*DATA*
------------------------------

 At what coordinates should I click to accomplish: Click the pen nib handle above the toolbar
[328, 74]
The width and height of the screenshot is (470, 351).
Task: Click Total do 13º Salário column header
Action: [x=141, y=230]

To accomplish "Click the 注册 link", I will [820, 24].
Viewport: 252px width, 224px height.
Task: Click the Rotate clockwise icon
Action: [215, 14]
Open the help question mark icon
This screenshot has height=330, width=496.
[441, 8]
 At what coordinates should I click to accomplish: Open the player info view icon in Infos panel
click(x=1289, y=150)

------------------------------

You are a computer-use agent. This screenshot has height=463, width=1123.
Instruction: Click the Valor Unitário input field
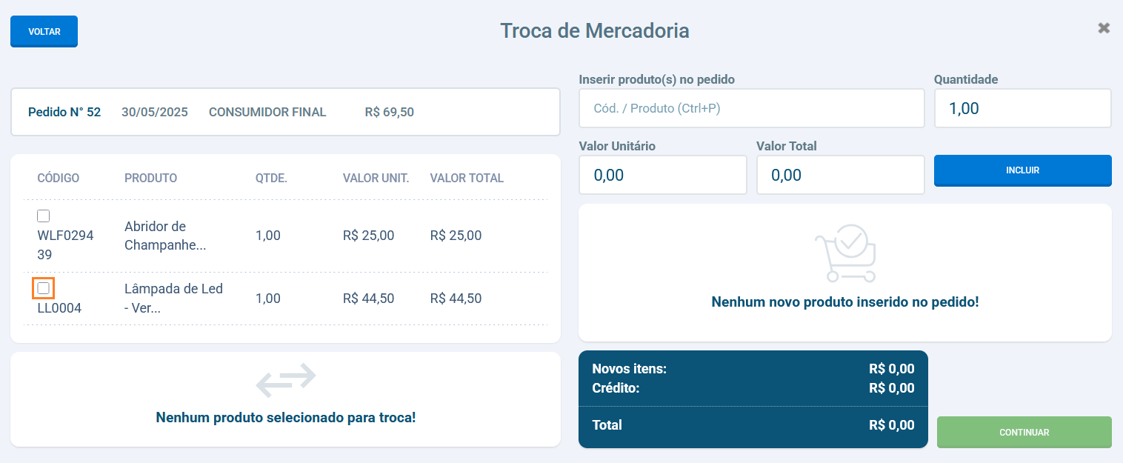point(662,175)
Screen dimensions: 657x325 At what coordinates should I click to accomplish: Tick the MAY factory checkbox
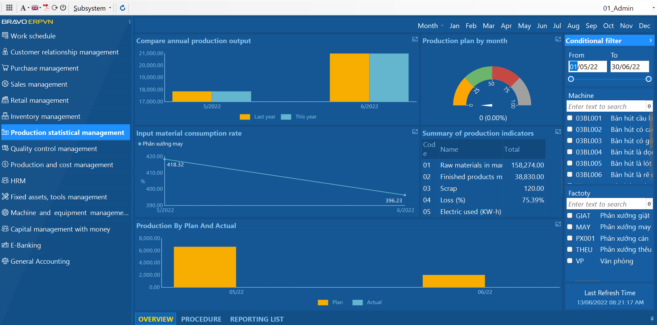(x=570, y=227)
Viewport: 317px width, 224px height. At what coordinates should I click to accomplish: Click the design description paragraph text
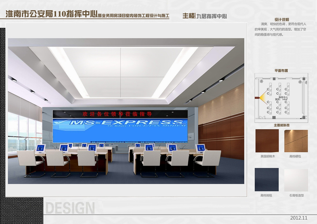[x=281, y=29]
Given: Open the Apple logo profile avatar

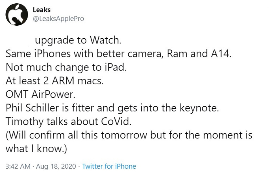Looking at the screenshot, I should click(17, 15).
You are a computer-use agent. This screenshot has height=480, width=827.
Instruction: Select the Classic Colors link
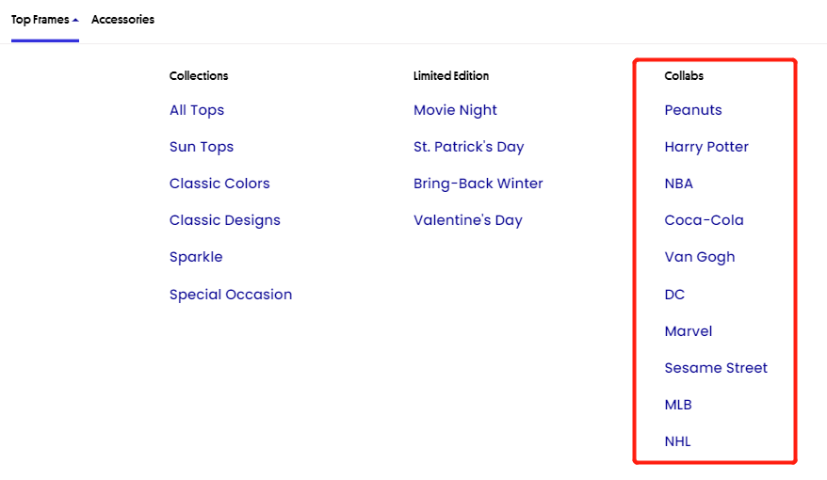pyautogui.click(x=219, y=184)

------------------------------

Only the lines above starting with the line with "Viewport: 317px width, 224px" and going on through the line with "has height=480, width=827." belong in the answer; repeat them exactly, minus any picture.

*TASK ANSWER*
Viewport: 317px width, 224px height. At what coordinates should I click to accomplish: Click the design description paragraph text
[x=281, y=29]
Given: Open the Apple logo profile avatar

Looking at the screenshot, I should click(17, 15).
You are a computer-use agent. This screenshot has height=480, width=827.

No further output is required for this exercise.